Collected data
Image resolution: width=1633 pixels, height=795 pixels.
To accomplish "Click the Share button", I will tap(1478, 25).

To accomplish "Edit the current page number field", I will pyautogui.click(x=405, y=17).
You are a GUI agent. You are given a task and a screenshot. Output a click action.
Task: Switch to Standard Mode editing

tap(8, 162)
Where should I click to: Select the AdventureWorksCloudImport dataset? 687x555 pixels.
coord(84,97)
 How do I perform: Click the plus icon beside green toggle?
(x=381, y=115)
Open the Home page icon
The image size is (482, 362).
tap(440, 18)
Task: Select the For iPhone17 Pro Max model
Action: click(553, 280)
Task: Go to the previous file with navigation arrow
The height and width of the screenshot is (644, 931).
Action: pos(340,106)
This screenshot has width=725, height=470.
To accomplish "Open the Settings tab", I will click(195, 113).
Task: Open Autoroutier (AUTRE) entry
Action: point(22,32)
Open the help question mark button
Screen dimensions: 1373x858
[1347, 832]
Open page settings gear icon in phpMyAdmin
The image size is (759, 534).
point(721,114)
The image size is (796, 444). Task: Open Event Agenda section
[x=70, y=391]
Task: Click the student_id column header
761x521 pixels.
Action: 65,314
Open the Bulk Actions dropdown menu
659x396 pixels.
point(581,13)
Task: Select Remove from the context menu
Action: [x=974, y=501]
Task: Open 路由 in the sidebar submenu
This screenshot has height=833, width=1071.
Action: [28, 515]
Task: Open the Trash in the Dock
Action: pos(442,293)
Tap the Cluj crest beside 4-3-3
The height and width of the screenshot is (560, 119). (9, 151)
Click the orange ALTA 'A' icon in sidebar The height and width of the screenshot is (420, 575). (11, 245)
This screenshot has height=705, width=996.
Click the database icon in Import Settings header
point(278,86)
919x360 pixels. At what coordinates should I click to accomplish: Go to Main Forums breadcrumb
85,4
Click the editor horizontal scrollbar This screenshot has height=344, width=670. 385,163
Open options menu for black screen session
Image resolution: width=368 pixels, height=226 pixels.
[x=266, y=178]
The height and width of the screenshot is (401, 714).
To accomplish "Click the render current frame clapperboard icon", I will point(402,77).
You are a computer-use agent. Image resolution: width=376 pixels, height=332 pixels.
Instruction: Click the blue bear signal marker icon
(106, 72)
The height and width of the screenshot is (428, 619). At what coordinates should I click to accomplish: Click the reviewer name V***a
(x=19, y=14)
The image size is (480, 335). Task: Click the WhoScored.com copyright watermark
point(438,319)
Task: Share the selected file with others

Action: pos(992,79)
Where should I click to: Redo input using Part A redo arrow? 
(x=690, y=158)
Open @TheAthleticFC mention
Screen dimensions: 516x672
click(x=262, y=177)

• **What the task requires**
Render every line of the items above as a numbered list, leaving out the blank lines.

• **In response**
1. Image resolution: width=1633 pixels, height=795 pixels.
2. To accomplish "Click the Share button", I will tap(1478, 25).
3. To accomplish "Edit the current page number field", I will pyautogui.click(x=405, y=17).
4. You are a GUI agent. You are given a task and a screenshot. Output a click action.
5. Task: Switch to Standard Mode editing
6. tap(8, 162)
7. Where should I click to: Select the AdventureWorksCloudImport dataset? 687x555 pixels.
8. coord(84,97)
9.  How do I perform: Click the plus icon beside green toggle?
10. (x=381, y=115)
11. Open the Home page icon
12. The image size is (482, 362).
13. tap(440, 18)
14. Task: Select the For iPhone17 Pro Max model
15. Action: click(553, 280)
16. Task: Go to the previous file with navigation arrow
17. The height and width of the screenshot is (644, 931).
18. Action: pos(340,106)
19. This screenshot has width=725, height=470.
20. To accomplish "Open the Settings tab", I will click(195, 113).
21. Task: Open Autoroutier (AUTRE) entry
22. Action: point(22,32)
23. Open the help question mark button
24. Screen dimensions: 1373x858
25. [1347, 832]
26. Open page settings gear icon in phpMyAdmin
27. The image size is (759, 534).
28. point(721,114)
29. The image size is (796, 444). Task: Open Event Agenda section
30. [x=70, y=391]
31. Task: Click the student_id column header
32. 761x521 pixels.
33. Action: 65,314
34. Open the Bulk Actions dropdown menu
35. 659x396 pixels.
36. point(581,13)
37. Task: Select Remove from the context menu
38. Action: [x=974, y=501]
39. Task: Open 路由 in the sidebar submenu
40. This screenshot has height=833, width=1071.
41. Action: [28, 515]
42. Task: Open the Trash in the Dock
43. Action: pos(442,293)
44. Tap the Cluj crest beside 4-3-3
45. The height and width of the screenshot is (560, 119). (9, 151)
46. Click the orange ALTA 'A' icon in sidebar The height and width of the screenshot is (420, 575). (11, 245)
47. This screenshot has height=705, width=996.
48. Click the database icon in Import Settings header
49. point(278,86)
50. 919x360 pixels. At what coordinates should I click to accomplish: Go to Main Forums breadcrumb
51. 85,4
52. Click the editor horizontal scrollbar This screenshot has height=344, width=670. 385,163
53. Open options menu for black screen session
54. Image resolution: width=368 pixels, height=226 pixels.
55. [x=266, y=178]
56. The height and width of the screenshot is (401, 714).
57. To accomplish "Click the render current frame clapperboard icon", I will point(402,77).
58. You are a computer-use agent. Image resolution: width=376 pixels, height=332 pixels.
59. Instruction: Click the blue bear signal marker icon
60. (106, 72)
61. The height and width of the screenshot is (428, 619). At what coordinates should I click to accomplish: Click the reviewer name V***a
62. (x=19, y=14)
63. The image size is (480, 335). Task: Click the WhoScored.com copyright watermark
64. point(438,319)
65. Task: Share the selected file with others
66. Action: pos(992,79)
67. Where should I click to: Redo input using Part A redo arrow? 
68. (x=690, y=158)
69. Open @TheAthleticFC mention
70. Screen dimensions: 516x672
71. click(x=262, y=177)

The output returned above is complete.